The 1914 Philippines cover has a nice letter with some interesting content. It's from Eugene H. Kolb, a U.S. officer stationed in the hinterlands north of Manila on the cusp of WWI. "...Well, there certainly are big doings in Europe now. I get war telegraphs here from the Gov. Gen. as soon as they arrive in Manila. Received 2 long telegrams yesterday. I don't think the war will last very long; I don't believe it can in modern warfare; it's done too quickly when the show begins. It's a good thing for us that the U.S. has kept out of the mix-up. If the U.S. should get mixed up in a war these ungrateful people of the lowlands would, no doubt, start something right away."
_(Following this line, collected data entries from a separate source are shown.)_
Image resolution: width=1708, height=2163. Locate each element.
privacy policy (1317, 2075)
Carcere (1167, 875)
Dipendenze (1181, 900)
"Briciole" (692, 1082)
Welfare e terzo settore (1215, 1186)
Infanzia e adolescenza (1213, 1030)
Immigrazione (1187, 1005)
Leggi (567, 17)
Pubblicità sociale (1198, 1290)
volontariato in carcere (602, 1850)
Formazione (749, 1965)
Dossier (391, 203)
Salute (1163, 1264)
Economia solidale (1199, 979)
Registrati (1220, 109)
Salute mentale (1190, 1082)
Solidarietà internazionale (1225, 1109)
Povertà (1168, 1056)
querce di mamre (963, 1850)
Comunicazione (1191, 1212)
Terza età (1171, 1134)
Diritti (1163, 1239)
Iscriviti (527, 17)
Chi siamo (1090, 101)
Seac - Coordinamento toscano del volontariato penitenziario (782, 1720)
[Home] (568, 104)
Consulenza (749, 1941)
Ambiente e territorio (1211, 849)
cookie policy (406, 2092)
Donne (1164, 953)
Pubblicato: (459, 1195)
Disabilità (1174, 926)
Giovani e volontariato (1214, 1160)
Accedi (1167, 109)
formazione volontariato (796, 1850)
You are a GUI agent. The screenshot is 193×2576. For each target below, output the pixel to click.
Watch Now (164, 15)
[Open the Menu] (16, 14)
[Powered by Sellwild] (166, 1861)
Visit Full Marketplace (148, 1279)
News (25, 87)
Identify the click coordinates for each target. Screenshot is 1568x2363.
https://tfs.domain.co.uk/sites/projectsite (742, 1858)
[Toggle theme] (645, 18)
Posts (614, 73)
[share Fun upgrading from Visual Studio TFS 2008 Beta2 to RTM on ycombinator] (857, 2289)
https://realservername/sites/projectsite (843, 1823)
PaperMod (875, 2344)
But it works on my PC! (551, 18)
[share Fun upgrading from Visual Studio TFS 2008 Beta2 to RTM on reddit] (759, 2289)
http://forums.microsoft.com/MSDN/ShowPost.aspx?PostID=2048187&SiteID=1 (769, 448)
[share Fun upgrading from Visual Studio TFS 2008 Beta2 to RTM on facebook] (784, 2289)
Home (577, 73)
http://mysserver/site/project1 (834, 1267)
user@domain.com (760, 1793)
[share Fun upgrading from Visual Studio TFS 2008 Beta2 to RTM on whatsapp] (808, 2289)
Here's a very obscure U.S. "possession" -- Canton Island, about 700 miles north of Samoa (now Kanton Island in the South Pacific nation of Kiribati). It was an island stop for the Pan Am clipper. In 1938 FDR declared Canton to be under the jurisdiction of the U.S. Dept. of the Interior. That displeased the British, who considered Canton part of their Gilbert and Ellice Islands colony. In 1939, Britain and the U.S. agreed to joint control for the next 40 years. A U.S. post office operated on the island from 1940 to 1965.